Quote of the day: The great solution to all human problems is individual inner transformation. ~ Vernon Howard

As it is the second Friday of the month, I had a licensure board meeting today. What I thought was going to be a short meeting, turned out to be long.... try close to six hours to be precise. It is a real commitment of one's time and focus. But I have been doing it for a while, and in all reality, the meetings now are short in comparison to meetings in the past (before I was chair). Back then it wasn't unusual for meetings to run 8-9 hours. 

I have been in this position for a long time and honestly there have been times I wanted to step down. But the staff feel my historical knowledge as it relates to our laws and regulations is important and therefore, insist I stay on. Which of course is a nice feeling that someone values the work that I do, and trusts my judgment and insights. In contrast, this week I found out that I will not be awarded Mother of the Year. Certainly that is no big deal, but since I was nominated for this with American Mothers, I took the application seriously. It wasn't a simple application either, because I had to respond to several essay questions and also get letters of reference from those who work with me. Mind you this is not something I would have ever applied for, because I know how organizations like this work. In that they award from within. In addition to this, I was certain they weren't going to award a woman whose child died. After all that doesn't make for a happy story! Nonetheless, out of respect for the person who nominated me, I completed the process. 
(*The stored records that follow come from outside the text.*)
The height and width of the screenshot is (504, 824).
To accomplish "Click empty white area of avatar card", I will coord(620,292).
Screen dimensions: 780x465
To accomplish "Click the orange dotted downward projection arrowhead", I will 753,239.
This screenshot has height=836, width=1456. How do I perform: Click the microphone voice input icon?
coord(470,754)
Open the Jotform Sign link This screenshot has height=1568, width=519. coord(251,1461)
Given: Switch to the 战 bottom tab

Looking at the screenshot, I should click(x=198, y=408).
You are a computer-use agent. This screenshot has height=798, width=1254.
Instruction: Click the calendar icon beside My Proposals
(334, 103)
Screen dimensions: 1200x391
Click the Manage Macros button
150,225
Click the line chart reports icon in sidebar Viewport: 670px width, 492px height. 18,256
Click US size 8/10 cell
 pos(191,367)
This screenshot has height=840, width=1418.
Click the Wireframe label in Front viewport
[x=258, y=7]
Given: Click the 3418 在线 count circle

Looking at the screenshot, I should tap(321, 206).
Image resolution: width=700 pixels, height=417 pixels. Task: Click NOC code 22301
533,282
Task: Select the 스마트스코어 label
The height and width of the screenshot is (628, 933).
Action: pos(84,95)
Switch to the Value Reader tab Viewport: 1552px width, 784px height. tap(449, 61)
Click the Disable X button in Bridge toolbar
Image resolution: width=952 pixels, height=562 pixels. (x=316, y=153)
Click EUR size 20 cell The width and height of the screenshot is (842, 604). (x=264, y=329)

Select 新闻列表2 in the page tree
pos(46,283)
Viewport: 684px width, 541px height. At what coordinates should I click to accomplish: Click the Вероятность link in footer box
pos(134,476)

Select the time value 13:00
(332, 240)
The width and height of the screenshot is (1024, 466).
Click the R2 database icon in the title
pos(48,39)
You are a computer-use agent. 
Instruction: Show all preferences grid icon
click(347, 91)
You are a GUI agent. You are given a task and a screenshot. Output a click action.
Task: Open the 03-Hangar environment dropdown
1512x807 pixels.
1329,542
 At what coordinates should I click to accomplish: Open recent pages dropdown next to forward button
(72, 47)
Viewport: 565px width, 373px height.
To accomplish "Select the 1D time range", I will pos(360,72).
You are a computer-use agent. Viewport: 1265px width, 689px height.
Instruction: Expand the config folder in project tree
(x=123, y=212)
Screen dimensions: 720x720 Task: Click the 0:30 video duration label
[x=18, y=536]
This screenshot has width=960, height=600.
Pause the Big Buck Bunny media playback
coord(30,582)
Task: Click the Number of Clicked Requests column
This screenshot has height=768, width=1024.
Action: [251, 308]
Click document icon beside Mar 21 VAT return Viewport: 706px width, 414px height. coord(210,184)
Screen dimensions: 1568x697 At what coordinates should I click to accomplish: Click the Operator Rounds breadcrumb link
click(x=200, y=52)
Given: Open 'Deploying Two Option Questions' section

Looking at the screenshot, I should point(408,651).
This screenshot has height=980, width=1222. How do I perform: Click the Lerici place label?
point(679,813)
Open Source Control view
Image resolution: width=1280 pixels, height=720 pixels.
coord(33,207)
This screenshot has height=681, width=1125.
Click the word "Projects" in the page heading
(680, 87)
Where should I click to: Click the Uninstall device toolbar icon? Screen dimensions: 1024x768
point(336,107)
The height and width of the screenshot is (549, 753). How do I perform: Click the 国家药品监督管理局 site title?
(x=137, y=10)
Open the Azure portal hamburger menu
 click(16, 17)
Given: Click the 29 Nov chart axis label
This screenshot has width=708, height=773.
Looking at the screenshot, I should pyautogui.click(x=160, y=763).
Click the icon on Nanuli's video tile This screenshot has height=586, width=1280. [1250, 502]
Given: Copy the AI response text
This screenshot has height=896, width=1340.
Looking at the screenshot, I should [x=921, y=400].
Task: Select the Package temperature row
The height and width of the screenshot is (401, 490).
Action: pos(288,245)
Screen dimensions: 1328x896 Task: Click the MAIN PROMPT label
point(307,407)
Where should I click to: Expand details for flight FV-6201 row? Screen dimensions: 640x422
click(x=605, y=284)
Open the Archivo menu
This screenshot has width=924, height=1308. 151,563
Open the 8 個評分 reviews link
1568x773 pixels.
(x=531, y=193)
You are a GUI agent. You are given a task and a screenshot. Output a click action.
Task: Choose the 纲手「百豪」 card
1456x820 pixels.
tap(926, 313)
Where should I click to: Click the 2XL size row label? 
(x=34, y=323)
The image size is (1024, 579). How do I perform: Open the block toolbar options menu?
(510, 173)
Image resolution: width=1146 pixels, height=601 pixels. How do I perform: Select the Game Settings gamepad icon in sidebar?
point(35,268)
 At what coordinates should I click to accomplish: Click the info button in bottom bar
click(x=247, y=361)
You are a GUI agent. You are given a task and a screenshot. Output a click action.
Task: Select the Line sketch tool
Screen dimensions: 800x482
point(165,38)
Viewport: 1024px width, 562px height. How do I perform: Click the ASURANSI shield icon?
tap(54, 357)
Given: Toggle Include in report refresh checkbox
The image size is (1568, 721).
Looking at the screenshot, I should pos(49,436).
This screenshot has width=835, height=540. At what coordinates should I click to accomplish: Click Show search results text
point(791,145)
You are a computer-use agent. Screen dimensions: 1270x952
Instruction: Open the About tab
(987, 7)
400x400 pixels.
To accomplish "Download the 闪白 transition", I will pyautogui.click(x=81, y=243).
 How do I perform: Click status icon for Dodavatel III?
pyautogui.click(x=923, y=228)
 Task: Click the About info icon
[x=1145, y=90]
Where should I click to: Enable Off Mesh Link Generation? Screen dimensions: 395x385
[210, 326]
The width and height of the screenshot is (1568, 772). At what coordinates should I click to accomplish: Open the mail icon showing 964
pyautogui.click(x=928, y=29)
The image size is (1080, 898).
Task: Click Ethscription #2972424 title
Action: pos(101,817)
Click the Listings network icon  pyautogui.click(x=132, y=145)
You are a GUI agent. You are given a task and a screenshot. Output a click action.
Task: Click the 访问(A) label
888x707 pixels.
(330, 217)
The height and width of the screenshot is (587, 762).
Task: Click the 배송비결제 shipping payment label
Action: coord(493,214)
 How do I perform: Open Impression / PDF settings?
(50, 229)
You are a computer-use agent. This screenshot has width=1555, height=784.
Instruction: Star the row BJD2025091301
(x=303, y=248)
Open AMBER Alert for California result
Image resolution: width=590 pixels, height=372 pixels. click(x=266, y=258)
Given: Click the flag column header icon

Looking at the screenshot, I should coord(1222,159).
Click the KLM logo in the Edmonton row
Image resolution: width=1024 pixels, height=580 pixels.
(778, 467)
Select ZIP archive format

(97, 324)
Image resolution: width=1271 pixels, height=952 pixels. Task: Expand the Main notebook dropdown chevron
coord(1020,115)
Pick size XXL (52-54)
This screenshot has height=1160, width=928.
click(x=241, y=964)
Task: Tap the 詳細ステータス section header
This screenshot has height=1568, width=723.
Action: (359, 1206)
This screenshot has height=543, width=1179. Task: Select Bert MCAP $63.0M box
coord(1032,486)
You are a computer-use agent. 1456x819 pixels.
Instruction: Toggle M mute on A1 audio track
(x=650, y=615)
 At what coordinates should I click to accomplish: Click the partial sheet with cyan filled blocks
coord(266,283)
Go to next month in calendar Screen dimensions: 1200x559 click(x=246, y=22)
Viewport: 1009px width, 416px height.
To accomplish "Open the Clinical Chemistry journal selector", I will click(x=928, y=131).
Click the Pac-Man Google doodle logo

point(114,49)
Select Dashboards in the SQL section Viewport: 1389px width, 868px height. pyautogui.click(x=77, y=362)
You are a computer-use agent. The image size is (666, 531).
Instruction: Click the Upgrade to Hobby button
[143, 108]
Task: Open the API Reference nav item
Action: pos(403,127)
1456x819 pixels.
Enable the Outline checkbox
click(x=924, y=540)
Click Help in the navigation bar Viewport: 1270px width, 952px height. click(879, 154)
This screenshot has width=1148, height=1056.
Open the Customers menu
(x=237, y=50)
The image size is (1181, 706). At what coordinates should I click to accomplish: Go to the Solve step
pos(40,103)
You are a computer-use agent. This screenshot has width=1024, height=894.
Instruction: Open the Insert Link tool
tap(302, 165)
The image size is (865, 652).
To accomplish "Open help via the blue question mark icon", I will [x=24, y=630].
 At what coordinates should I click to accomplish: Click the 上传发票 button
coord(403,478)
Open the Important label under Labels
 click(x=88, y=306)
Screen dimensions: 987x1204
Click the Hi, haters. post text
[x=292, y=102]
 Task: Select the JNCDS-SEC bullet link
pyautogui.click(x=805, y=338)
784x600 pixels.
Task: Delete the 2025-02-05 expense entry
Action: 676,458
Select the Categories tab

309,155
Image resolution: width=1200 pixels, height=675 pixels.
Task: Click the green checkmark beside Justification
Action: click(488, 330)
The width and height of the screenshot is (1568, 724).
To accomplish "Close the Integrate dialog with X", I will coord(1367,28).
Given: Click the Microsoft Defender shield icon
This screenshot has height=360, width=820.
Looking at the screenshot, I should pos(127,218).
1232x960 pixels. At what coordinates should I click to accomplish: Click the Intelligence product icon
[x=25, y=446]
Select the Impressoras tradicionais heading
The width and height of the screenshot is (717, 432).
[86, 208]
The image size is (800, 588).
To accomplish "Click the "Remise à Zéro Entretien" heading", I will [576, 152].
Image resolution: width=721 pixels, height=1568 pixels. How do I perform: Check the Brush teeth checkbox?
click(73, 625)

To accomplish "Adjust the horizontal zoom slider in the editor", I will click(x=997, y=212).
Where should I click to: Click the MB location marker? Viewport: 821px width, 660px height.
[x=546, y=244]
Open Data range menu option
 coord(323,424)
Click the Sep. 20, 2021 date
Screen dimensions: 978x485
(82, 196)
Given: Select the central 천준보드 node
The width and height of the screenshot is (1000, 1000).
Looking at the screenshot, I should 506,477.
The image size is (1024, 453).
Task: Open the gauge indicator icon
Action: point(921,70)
But you know when you find something annoying? When something bothers you and you can't pin point why? Well this is how I feel about this whole application process, not to mention the fact that once I applied, I was getting emails from the organization weekly. Last night, I had just about enough and found a way to remove myself from all communications. But what bothers me is that I feel they did not take my application seriously. When it comes to being a mom, I don't have anything to verify my role or to assess that I am a good mom. After all, I don't see this as most parents do...... by observing their child and getting feedback in very external ways. So to me, getting rejected is upsetting, because to me I equate that to someone telling me I am not a good mom to Mattie. Certainly not rational, but feelings aren't always rational. So right now, I am angry. Angry that I wasted my time with this award application and angry that they can't possibly appreciate what my motherhood experience has been like.